Items from a dataset:
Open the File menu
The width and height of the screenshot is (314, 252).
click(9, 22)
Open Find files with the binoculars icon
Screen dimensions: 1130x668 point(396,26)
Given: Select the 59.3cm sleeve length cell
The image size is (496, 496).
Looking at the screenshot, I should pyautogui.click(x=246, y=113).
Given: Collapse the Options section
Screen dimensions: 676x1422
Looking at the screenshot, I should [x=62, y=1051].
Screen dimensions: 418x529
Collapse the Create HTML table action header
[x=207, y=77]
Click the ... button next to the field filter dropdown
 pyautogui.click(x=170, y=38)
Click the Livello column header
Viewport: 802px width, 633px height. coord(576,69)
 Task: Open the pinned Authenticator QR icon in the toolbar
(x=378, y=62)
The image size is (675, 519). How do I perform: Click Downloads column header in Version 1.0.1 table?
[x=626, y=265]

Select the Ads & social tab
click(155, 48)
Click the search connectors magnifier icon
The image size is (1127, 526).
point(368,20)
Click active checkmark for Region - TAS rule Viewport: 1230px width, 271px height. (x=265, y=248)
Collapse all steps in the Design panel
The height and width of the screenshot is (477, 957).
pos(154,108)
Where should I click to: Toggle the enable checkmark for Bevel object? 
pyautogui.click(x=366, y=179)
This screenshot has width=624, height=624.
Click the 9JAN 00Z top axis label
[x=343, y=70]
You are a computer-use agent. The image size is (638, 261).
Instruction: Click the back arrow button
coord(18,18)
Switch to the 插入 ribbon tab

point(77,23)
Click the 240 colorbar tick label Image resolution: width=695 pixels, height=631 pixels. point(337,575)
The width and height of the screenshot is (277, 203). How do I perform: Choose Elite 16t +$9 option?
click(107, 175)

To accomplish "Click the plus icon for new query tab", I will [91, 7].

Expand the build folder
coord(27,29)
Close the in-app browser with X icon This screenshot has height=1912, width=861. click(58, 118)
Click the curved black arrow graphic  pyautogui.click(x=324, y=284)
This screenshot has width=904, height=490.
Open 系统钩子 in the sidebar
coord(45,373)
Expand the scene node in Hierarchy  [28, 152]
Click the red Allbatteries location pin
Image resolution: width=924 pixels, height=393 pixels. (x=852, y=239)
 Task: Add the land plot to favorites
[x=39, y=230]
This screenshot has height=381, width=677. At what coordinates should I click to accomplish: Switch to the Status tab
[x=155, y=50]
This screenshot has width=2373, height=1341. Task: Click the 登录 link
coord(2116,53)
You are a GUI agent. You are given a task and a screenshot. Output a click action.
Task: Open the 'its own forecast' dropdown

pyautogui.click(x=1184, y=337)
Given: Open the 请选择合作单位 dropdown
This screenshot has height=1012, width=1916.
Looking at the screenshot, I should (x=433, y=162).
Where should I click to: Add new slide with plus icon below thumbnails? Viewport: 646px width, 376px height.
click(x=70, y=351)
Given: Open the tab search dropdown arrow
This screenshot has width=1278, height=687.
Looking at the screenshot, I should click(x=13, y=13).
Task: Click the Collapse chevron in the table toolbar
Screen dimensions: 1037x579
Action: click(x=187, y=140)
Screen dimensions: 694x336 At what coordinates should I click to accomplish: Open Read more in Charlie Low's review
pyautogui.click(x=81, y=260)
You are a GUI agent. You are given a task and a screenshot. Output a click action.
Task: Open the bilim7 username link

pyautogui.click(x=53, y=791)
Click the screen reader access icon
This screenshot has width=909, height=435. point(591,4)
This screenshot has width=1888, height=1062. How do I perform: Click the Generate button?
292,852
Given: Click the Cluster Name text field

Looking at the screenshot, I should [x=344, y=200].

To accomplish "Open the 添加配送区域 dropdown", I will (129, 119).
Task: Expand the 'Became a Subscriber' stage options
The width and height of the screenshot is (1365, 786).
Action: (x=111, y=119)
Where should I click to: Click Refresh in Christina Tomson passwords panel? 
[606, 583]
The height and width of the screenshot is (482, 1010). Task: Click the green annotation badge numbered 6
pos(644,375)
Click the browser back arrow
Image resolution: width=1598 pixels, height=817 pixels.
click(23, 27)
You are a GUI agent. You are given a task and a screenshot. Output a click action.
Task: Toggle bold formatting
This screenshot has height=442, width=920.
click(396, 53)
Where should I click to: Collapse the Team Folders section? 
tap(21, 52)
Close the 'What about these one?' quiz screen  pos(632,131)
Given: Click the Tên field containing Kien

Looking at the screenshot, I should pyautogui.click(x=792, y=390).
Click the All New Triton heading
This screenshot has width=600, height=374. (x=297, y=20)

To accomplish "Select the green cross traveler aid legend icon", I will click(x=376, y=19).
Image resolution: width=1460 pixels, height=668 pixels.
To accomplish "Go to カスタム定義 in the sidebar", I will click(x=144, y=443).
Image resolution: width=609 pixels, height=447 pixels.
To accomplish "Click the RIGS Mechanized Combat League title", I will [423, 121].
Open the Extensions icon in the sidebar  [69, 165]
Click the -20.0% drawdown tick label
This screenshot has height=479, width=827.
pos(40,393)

YOUR TASK: Repeat everything in the listing from the line that contains "This screenshot has height=381, width=677." down to the line that contains "pyautogui.click(x=81, y=260)", including both of those lines, without changing anything.

ANSWER TO THIS PROBLEM:
This screenshot has height=381, width=677. At what coordinates should I click to accomplish: Switch to the Status tab
[x=155, y=50]
This screenshot has width=2373, height=1341. Task: Click the 登录 link
coord(2116,53)
You are a GUI agent. You are given a task and a screenshot. Output a click action.
Task: Open the 'its own forecast' dropdown

pyautogui.click(x=1184, y=337)
Given: Open the 请选择合作单位 dropdown
This screenshot has height=1012, width=1916.
Looking at the screenshot, I should (x=433, y=162).
Where should I click to: Add new slide with plus icon below thumbnails? Viewport: 646px width, 376px height.
click(x=70, y=351)
Given: Open the tab search dropdown arrow
This screenshot has width=1278, height=687.
Looking at the screenshot, I should click(x=13, y=13).
Task: Click the Collapse chevron in the table toolbar
Screen dimensions: 1037x579
Action: click(x=187, y=140)
Screen dimensions: 694x336 At what coordinates should I click to accomplish: Open Read more in Charlie Low's review
pyautogui.click(x=81, y=260)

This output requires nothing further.